We’d thought they would surely take us along to the hospital, but now it looked like they’d totally forgotten about us.
“It’s only natural,” said Harriet. “They’re not thinking straight—none of them are.”
“I hope Marge is all right,” said Brutus. “I like Marge. In fact I think she’s probably the best of them.”
“Yeah, she is,” I agreed.
I wondered if I should tell the others about what I saw, then figured it was my duty to. So I told them about what Clarice had said, and also about the scene I’d witnessed when I got back from saying goodbye to Clarice, and even Dudley’s eerie little smile.
“Maybe Clarice is right,” said Harriet now. “If she says she saw Dudley trip up Tex, that’s what must have happened. I mean, why would she lie about a thing like that?”
“And you say this person gave something to Dudley?” asked Brutus.
“Yeah, I was too far away to see what it was, but it looked like a small parcel.”
“Does Amazon Prime do midnight deliveries?” asked Harriet.
“I doubt it,” I said.
“But… why would Dudley try to kill Marge?” said Dooley, and we all looked at him, as he’d said what we’d all been thinking, and now the words hung heavy in the air.
“I don’t know, Dooley,” I said. “But it’s too much of a coincidence for this to happen the day after he moved in.”
“Too much of a coincidence for all these accidents to happen all of a sudden,” said Harriet. “Odelia’s car, Vesta falling down the stairs, Tex almost slicing off his ear, Marge getting electrocuted…”
“What is this guy playing at?” asked Brutus the million-dollar question. “What does he want?”
Suddenly Rambo came waddling through the hole in the dividing hedge, looking sleepy.
“What’s going on?” he asked in his big, booming voice. “Did I miss something?”
“Rambo, you’re a police dog, right?” I said.
“And you better believe it,” he said with a yawn as he sank down on his haunches and started licking his ass.
“What do you make of Dudley?”
He shrugged. “Looks like a nice kid.”
“What if we told you that he might have just killed Marge?” said Brutus.
He frowned at this. “Killed Marge? You mean Marge is dead?”

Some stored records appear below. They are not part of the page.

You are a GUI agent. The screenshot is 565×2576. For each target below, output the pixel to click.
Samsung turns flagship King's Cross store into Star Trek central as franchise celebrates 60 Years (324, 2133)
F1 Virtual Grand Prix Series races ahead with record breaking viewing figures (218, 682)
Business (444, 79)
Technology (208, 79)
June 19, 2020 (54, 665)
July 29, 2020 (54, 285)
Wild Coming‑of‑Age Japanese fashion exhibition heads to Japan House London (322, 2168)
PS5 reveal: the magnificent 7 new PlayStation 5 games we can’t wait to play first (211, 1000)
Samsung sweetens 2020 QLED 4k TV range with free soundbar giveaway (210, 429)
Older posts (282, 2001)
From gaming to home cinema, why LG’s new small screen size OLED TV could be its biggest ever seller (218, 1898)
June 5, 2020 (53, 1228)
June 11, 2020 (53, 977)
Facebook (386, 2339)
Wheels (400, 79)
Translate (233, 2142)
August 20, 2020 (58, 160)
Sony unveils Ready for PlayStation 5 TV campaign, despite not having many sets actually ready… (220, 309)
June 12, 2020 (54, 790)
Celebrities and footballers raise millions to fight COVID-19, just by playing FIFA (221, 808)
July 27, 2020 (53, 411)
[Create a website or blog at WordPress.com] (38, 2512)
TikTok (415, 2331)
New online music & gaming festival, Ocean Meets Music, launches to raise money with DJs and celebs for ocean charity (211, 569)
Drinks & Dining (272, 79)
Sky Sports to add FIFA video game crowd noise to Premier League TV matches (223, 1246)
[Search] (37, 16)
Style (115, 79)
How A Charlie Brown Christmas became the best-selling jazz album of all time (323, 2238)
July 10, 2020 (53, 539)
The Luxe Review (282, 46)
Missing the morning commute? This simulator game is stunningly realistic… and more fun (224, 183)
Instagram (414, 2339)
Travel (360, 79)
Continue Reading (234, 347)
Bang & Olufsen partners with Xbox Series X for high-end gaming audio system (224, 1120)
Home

“Not yet, but it’s not looking good,” I said.
“Oh, Max,” said Dooley. “I don’t want Marge to die. She’s so nice!”
“I know, Dooley. I know.”
Rambo frowned some more, which caused his eyes to disappear into the swaths of skin that formed his face. “Well, if he did try to kill Marge, he probably did it when he dumped those drops into her milk.”
We all stared at the big dog. “What?!” I asked, once I’d recovered from the shock.
“Yeah, I saw him through the kitchen window. Dumping some kind of drops in a glass of milk, then turn around and offer it to Marge. They were laughing and talking so nice I just figured he’d given her something to help her sleep.”
“Maybe that was the parcel he received,” said Harriet, turning to me.
“Must be,” I said.
So there you had it. Dudley had tried to kill Marge. But why? And, most importantly, how were we ever going to convince our humans that Dudley was the bad guy?
Chapter 39
The ambulance raced along the deserted streets, Dudley driving the car that carried Odelia, Chase and Gran, following right in the ambulance’s wake.
It didn’t take them long to arrive at the hospital, which was located one town over, in Happy Bays. As luck would have it, Tex’s friend and colleague Denby Jennsen was the duty doctor, and immediately he and his team started working on Odelia’s mom.
Meanwhile, the rest of the family were left nervously pacing the waiting room, anxious for some news.
Dudley made himself useful by fetching coffee and sugary snacks. He seemed to be least affected by the terrible events as they unfolded. A rock amid all of the turmoil.
Odelia felt grateful that he was there, providing some much-needed support for her dad, who looked devastated by his wife’s sudden collapse and brush with death.
Suddenly a familiar figure dropped by in the form of Uncle Alec, followed by Charlene. They’d both clearly been fast asleep, as Uncle Alec’s few remaining hairs stood akimbo, and Charlene’s own curly blond tresses were plastered to the side of her face.
“Any news on my sister?” asked Uncle Alec the moment they swept into the room.